WRITTEN INSTRUCTION: Please quote, without changes, the part of the entries that opens with the line containing "Given: Click the N/A" and closes with the line containing "should pyautogui.click(x=61, y=152).", including both of those lines.

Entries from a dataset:

* start *

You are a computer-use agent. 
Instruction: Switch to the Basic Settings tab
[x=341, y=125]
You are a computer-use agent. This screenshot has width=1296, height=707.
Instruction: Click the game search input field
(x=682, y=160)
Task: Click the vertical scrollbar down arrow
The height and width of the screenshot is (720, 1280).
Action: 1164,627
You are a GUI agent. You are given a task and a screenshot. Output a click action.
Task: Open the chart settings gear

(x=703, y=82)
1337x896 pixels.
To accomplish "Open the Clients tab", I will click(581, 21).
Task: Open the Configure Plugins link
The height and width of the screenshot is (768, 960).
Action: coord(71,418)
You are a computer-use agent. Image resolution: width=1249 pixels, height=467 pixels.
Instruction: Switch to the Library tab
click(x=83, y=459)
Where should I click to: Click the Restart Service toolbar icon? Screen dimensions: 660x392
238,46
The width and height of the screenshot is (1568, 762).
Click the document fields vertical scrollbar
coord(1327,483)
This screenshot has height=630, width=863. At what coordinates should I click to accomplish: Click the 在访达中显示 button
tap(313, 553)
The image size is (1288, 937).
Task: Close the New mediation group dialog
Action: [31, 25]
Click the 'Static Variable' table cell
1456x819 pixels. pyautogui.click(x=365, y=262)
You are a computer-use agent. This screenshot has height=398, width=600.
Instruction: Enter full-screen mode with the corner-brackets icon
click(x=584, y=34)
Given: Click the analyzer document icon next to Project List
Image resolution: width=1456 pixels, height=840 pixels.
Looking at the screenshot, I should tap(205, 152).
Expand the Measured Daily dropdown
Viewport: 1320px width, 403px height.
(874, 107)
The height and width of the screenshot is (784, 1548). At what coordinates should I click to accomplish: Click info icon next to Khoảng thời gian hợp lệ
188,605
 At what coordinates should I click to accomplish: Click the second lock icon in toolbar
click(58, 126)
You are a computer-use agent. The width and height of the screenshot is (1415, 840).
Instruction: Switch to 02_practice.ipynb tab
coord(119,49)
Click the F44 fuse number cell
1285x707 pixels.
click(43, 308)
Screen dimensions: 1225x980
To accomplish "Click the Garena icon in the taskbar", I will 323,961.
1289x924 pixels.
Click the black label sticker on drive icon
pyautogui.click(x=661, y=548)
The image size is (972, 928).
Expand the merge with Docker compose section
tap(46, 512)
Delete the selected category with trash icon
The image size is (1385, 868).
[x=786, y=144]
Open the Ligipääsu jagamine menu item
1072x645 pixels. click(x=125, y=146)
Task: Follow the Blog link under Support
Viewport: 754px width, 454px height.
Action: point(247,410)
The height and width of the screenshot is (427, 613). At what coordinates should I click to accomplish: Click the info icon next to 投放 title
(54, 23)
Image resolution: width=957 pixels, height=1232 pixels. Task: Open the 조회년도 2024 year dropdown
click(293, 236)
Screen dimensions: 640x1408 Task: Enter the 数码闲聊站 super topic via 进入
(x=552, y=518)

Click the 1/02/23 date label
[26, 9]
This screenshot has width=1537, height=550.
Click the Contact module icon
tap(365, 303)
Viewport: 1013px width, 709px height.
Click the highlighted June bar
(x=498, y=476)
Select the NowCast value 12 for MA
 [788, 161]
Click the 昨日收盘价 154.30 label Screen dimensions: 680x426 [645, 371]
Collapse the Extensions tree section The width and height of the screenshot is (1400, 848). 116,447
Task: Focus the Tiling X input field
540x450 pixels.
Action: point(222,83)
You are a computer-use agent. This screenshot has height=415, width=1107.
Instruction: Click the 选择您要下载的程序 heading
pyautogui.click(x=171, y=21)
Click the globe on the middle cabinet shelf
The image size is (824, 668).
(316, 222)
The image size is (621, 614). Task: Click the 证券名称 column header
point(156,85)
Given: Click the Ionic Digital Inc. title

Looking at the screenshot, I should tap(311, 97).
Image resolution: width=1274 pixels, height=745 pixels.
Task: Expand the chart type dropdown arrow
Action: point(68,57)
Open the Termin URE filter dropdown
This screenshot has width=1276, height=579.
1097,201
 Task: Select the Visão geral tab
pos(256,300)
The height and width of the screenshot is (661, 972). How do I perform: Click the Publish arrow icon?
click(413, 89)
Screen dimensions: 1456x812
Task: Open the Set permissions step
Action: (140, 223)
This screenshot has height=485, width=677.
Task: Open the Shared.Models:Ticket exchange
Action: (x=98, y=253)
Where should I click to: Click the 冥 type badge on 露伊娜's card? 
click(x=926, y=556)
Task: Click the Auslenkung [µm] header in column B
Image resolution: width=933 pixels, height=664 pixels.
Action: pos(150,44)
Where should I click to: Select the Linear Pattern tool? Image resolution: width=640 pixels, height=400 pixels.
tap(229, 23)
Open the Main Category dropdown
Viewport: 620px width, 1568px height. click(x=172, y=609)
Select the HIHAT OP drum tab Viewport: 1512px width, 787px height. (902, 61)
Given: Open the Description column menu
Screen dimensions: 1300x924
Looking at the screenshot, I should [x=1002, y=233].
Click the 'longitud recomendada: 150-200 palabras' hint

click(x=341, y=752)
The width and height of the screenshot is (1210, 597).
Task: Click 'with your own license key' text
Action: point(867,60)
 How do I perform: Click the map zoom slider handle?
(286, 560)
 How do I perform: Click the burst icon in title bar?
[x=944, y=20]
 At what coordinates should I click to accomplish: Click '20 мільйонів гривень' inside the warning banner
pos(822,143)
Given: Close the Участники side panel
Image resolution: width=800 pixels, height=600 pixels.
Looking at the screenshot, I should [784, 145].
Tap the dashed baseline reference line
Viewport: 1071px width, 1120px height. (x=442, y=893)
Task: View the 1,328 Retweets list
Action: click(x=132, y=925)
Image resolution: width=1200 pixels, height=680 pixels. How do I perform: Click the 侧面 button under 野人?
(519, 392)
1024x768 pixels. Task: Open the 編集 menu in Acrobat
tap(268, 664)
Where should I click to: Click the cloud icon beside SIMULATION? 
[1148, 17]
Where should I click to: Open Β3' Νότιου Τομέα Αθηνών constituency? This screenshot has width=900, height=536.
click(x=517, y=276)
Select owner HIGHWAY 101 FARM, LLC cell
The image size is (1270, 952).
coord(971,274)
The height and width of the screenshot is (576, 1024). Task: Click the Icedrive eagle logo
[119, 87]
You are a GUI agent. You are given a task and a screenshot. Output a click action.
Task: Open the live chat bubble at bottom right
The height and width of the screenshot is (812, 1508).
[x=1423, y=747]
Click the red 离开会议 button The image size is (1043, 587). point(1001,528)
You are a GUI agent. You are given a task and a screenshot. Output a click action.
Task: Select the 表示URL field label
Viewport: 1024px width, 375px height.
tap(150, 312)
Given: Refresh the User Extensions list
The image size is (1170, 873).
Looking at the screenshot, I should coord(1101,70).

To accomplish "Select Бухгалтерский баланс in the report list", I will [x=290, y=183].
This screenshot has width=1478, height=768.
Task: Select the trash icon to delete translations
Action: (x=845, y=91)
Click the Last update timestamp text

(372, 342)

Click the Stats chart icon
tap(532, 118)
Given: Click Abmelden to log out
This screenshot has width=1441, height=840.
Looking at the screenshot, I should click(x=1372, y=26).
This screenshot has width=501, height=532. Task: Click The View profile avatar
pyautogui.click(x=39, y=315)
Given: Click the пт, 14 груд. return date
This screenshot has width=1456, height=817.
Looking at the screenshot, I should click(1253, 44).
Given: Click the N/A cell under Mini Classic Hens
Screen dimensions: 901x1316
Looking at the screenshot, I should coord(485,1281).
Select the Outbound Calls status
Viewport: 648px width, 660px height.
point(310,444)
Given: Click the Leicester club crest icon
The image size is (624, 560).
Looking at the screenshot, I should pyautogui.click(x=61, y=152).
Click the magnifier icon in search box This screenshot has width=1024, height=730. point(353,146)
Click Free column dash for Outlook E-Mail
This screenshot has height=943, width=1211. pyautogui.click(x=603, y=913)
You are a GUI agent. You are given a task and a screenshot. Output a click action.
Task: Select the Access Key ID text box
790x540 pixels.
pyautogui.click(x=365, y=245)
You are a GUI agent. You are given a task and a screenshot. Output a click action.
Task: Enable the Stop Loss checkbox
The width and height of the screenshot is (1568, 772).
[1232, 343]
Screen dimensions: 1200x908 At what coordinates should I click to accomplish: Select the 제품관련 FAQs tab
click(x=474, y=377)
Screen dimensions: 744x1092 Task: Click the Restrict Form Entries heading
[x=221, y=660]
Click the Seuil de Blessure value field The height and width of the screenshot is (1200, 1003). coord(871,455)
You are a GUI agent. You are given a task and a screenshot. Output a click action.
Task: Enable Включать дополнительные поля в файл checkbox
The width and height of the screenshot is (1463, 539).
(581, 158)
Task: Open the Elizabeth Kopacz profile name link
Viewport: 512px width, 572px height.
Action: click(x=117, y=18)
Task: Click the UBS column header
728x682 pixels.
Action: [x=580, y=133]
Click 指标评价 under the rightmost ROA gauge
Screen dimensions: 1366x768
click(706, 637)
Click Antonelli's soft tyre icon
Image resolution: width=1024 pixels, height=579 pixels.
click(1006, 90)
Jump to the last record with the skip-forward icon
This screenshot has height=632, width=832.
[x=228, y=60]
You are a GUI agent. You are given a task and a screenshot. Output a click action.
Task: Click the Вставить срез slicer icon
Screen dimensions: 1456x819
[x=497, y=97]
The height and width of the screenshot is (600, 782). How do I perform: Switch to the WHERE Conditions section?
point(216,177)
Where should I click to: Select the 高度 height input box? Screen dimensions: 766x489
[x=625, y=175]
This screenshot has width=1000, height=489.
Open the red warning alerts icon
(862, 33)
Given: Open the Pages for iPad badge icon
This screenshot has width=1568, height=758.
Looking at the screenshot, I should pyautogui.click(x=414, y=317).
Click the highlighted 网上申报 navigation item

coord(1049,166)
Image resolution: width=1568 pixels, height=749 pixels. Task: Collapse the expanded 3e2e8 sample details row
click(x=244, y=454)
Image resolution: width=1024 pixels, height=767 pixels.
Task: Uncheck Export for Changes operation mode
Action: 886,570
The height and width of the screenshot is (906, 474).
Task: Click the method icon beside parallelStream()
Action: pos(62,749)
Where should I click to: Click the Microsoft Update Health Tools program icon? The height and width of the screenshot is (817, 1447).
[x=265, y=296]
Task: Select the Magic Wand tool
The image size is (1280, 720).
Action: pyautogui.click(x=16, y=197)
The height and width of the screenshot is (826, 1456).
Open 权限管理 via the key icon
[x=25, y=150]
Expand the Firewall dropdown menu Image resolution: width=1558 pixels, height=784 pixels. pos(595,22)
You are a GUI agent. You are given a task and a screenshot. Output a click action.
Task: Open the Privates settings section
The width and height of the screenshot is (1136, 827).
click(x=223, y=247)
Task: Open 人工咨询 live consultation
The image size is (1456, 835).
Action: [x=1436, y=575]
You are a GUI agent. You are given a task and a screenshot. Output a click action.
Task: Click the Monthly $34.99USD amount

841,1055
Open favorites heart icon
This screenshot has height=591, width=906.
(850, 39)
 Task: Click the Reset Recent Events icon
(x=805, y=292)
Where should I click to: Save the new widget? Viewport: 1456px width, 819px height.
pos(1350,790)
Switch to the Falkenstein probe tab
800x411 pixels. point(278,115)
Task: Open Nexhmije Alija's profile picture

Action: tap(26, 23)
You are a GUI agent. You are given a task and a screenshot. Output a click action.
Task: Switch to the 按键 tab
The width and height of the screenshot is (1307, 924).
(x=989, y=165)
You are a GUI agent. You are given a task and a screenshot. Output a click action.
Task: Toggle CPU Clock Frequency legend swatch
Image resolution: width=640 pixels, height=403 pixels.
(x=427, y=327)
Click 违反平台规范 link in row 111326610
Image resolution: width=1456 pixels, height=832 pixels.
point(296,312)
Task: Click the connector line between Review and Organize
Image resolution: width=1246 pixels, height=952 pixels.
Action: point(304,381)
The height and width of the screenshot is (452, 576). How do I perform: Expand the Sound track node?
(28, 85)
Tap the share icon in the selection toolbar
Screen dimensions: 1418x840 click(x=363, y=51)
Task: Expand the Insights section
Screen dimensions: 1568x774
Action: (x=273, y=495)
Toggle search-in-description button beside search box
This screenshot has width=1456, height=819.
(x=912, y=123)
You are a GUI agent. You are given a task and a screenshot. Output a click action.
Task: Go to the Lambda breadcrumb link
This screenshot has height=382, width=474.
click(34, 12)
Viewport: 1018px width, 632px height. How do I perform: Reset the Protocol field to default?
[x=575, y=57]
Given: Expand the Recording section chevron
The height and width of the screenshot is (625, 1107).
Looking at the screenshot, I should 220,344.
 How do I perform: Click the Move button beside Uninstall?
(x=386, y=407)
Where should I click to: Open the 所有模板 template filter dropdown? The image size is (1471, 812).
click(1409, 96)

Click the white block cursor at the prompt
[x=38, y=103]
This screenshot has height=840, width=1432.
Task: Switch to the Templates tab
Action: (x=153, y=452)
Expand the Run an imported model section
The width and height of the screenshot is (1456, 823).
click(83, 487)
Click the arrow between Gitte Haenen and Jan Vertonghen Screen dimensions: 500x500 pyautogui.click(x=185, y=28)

* end *

OUTPUT FOR THIS EXERCISE:
Given: Click the N/A cell under Mini Classic Hens
Screen dimensions: 901x1316
Looking at the screenshot, I should coord(485,1281).
Select the Outbound Calls status
Viewport: 648px width, 660px height.
point(310,444)
Given: Click the Leicester club crest icon
The image size is (624, 560).
Looking at the screenshot, I should pyautogui.click(x=61, y=152).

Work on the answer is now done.